Stored data entries:
........

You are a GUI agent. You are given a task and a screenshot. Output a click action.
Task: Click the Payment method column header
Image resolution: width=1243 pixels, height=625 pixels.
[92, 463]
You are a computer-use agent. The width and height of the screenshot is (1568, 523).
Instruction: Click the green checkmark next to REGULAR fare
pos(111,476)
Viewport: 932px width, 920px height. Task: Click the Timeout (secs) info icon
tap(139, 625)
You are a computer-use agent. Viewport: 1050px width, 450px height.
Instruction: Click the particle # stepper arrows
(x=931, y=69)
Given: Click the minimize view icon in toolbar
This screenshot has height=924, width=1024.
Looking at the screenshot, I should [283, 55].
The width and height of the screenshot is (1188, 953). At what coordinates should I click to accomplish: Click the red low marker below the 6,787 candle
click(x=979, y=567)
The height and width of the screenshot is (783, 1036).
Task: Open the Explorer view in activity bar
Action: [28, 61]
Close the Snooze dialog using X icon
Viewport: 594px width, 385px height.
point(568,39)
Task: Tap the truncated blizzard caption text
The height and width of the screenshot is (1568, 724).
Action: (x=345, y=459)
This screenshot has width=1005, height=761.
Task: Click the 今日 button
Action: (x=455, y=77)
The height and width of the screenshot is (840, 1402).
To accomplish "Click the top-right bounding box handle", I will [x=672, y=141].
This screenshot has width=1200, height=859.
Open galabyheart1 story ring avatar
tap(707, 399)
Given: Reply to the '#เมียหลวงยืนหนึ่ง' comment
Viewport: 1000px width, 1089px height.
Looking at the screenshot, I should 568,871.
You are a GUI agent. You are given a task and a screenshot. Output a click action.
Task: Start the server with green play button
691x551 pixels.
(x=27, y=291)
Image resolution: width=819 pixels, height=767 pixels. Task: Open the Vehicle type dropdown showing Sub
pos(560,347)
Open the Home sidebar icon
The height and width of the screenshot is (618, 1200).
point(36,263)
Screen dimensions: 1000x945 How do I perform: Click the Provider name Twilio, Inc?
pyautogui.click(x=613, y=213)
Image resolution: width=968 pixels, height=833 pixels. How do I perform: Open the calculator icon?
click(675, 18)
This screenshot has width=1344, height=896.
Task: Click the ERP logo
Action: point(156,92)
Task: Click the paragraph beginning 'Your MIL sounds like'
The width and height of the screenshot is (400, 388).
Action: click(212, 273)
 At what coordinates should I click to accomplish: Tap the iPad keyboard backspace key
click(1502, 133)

........

Problem description: Each line of the records belongs in the answer, reproduced exactly.

Completed exercise:
You are a GUI agent. You are given a task and a screenshot. Output a click action.
Task: Click the Payment method column header
Image resolution: width=1243 pixels, height=625 pixels.
[92, 463]
You are a computer-use agent. The width and height of the screenshot is (1568, 523).
Instruction: Click the green checkmark next to REGULAR fare
pos(111,476)
Viewport: 932px width, 920px height. Task: Click the Timeout (secs) info icon
tap(139, 625)
You are a computer-use agent. Viewport: 1050px width, 450px height.
Instruction: Click the particle # stepper arrows
(x=931, y=69)
Given: Click the minimize view icon in toolbar
This screenshot has height=924, width=1024.
Looking at the screenshot, I should [283, 55].
The width and height of the screenshot is (1188, 953). At what coordinates should I click to accomplish: Click the red low marker below the 6,787 candle
click(x=979, y=567)
The height and width of the screenshot is (783, 1036).
Task: Open the Explorer view in activity bar
Action: [28, 61]
Close the Snooze dialog using X icon
Viewport: 594px width, 385px height.
point(568,39)
Task: Tap the truncated blizzard caption text
The height and width of the screenshot is (1568, 724).
Action: (x=345, y=459)
This screenshot has width=1005, height=761.
Task: Click the 今日 button
Action: (x=455, y=77)
The height and width of the screenshot is (840, 1402).
To accomplish "Click the top-right bounding box handle", I will [x=672, y=141].
This screenshot has width=1200, height=859.
Open galabyheart1 story ring avatar
tap(707, 399)
Given: Reply to the '#เมียหลวงยืนหนึ่ง' comment
Viewport: 1000px width, 1089px height.
Looking at the screenshot, I should 568,871.
You are a GUI agent. You are given a task and a screenshot. Output a click action.
Task: Start the server with green play button
691x551 pixels.
(x=27, y=291)
Image resolution: width=819 pixels, height=767 pixels. Task: Open the Vehicle type dropdown showing Sub
pos(560,347)
Open the Home sidebar icon
The height and width of the screenshot is (618, 1200).
point(36,263)
Screen dimensions: 1000x945 How do I perform: Click the Provider name Twilio, Inc?
pyautogui.click(x=613, y=213)
Image resolution: width=968 pixels, height=833 pixels. How do I perform: Open the calculator icon?
click(675, 18)
This screenshot has width=1344, height=896.
Task: Click the ERP logo
Action: point(156,92)
Task: Click the paragraph beginning 'Your MIL sounds like'
The width and height of the screenshot is (400, 388).
Action: click(212, 273)
 At what coordinates should I click to accomplish: Tap the iPad keyboard backspace key
click(1502, 133)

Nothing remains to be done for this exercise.